Look at each line below and tally those holding "green"; answer with that figure and nothing else.

┌────────

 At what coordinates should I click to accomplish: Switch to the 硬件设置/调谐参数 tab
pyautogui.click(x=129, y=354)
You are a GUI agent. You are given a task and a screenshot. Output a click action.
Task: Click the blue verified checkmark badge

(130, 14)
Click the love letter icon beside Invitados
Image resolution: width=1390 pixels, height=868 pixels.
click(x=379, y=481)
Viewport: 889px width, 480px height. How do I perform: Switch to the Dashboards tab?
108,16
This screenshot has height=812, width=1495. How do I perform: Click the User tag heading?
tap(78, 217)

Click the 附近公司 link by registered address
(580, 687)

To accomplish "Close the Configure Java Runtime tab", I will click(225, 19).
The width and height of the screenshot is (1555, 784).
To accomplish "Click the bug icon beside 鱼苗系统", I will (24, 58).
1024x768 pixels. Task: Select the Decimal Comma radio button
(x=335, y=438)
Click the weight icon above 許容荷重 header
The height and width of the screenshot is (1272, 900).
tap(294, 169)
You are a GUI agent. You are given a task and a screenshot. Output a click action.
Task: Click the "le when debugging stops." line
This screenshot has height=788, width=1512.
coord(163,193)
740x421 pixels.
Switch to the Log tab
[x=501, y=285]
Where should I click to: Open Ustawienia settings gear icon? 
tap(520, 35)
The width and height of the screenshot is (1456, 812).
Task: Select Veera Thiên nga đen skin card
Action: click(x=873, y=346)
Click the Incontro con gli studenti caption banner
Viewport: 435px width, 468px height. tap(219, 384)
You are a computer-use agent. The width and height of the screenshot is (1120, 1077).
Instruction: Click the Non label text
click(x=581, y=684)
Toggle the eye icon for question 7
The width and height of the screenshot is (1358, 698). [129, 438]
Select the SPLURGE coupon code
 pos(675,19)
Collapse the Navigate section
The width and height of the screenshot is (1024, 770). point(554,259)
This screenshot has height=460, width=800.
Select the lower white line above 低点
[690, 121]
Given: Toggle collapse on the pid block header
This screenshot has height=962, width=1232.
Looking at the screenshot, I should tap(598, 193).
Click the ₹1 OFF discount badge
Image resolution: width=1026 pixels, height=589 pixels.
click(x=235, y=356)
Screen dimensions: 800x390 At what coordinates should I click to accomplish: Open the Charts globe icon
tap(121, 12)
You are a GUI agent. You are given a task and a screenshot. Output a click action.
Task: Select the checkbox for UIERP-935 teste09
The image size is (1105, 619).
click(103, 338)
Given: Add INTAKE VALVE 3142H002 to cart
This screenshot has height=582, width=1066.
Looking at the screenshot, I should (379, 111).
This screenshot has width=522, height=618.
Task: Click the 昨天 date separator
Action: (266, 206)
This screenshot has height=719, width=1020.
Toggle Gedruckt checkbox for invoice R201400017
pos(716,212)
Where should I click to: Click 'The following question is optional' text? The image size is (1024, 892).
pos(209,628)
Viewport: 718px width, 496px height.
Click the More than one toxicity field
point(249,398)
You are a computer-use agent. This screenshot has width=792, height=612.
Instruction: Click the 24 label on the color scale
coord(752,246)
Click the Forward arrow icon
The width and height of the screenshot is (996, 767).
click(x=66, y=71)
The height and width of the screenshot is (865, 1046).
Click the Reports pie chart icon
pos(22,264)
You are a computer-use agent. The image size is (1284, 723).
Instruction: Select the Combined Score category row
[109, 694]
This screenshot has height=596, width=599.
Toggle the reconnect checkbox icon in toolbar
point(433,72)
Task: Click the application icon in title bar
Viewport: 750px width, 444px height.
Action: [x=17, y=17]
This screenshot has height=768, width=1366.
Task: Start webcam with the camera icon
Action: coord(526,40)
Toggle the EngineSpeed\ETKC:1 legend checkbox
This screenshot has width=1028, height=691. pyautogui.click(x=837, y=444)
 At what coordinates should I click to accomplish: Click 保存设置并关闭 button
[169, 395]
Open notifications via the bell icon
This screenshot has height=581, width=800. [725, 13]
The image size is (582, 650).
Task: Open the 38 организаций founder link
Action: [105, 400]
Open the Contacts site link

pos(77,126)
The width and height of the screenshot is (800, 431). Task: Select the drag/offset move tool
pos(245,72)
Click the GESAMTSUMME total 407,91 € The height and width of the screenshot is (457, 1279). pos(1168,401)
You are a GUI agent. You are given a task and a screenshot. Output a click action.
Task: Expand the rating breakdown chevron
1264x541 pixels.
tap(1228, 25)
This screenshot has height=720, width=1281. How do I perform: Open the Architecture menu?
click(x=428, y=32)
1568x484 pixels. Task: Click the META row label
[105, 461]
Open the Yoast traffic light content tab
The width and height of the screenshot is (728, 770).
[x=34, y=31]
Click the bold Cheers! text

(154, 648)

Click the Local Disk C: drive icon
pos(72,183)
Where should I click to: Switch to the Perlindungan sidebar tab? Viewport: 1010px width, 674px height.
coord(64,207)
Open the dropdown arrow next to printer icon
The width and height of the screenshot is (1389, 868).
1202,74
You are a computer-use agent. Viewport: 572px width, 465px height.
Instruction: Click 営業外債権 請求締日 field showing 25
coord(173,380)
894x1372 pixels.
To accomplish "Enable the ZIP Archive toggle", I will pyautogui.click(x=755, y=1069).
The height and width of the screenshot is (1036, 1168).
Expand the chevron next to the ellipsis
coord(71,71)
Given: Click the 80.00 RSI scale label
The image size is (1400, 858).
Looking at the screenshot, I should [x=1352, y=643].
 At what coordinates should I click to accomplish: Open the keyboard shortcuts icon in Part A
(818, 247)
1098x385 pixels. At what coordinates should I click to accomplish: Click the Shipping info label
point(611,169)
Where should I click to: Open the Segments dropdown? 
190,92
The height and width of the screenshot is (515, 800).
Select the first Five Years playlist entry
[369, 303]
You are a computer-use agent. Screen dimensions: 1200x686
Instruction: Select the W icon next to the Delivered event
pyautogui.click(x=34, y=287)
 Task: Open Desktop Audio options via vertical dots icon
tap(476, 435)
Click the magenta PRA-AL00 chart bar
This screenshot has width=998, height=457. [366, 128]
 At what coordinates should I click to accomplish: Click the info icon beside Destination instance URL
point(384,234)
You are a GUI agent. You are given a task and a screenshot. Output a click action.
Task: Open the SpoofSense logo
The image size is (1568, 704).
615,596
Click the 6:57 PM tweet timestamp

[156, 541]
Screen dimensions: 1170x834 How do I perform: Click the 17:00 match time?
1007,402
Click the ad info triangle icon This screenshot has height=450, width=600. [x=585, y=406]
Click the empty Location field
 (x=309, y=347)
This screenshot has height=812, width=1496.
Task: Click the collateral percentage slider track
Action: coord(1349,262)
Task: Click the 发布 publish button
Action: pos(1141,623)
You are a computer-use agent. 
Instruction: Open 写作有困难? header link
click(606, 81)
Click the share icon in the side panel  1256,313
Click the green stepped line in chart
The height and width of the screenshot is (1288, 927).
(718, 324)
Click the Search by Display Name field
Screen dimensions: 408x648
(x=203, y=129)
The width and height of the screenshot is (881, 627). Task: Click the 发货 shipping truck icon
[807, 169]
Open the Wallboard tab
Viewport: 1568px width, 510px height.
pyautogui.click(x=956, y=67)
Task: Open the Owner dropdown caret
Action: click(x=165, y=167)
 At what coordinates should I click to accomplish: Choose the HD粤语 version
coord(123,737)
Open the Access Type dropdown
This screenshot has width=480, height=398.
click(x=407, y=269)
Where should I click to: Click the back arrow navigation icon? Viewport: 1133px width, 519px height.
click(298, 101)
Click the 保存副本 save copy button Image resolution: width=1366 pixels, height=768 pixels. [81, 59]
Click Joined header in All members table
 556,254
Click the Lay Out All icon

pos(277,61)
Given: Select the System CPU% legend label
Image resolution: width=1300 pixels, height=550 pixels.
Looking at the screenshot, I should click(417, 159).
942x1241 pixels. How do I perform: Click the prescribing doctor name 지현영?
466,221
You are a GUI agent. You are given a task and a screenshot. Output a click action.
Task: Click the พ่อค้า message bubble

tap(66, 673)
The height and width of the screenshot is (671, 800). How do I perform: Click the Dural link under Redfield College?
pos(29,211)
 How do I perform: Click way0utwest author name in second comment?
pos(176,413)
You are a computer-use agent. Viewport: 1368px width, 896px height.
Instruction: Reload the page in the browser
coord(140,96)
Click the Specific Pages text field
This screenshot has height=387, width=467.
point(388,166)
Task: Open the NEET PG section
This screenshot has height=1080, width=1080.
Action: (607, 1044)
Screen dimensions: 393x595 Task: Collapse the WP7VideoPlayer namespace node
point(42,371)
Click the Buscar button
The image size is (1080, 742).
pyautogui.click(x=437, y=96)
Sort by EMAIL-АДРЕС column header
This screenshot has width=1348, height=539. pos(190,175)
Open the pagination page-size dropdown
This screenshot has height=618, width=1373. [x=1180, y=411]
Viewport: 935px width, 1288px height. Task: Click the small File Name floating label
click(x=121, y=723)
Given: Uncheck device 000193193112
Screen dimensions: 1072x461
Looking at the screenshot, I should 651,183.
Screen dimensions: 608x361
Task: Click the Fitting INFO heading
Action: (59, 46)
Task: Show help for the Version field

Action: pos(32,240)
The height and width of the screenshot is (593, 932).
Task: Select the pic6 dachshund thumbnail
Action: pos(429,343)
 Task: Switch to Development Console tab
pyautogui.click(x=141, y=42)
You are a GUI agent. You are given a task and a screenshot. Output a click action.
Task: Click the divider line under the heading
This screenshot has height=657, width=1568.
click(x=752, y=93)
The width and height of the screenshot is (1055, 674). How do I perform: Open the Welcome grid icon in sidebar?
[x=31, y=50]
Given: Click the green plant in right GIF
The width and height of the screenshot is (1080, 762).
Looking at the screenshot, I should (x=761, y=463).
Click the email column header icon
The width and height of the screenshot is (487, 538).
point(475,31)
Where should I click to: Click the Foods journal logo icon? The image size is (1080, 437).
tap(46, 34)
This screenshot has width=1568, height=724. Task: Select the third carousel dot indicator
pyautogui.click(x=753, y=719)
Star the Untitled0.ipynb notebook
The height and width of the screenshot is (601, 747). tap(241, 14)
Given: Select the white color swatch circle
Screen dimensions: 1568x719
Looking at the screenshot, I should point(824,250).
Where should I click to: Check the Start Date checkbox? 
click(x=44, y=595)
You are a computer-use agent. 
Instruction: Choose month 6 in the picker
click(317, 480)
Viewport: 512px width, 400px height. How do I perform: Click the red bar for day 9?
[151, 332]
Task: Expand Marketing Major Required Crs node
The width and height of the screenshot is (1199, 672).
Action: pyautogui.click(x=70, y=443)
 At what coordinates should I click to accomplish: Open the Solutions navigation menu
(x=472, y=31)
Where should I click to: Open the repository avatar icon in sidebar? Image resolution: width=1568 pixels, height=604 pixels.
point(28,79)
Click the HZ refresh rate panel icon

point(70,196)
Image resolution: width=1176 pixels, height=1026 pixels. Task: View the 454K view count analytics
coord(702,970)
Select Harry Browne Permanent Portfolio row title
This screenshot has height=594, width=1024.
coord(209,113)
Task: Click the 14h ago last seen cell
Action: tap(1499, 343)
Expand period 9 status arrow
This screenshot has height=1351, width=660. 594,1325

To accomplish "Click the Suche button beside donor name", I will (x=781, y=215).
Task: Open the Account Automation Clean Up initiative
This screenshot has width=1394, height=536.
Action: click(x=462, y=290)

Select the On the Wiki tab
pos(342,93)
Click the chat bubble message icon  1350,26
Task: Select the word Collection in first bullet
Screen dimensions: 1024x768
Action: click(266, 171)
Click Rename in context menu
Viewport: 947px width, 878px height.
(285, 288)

└────────

**Solution**
2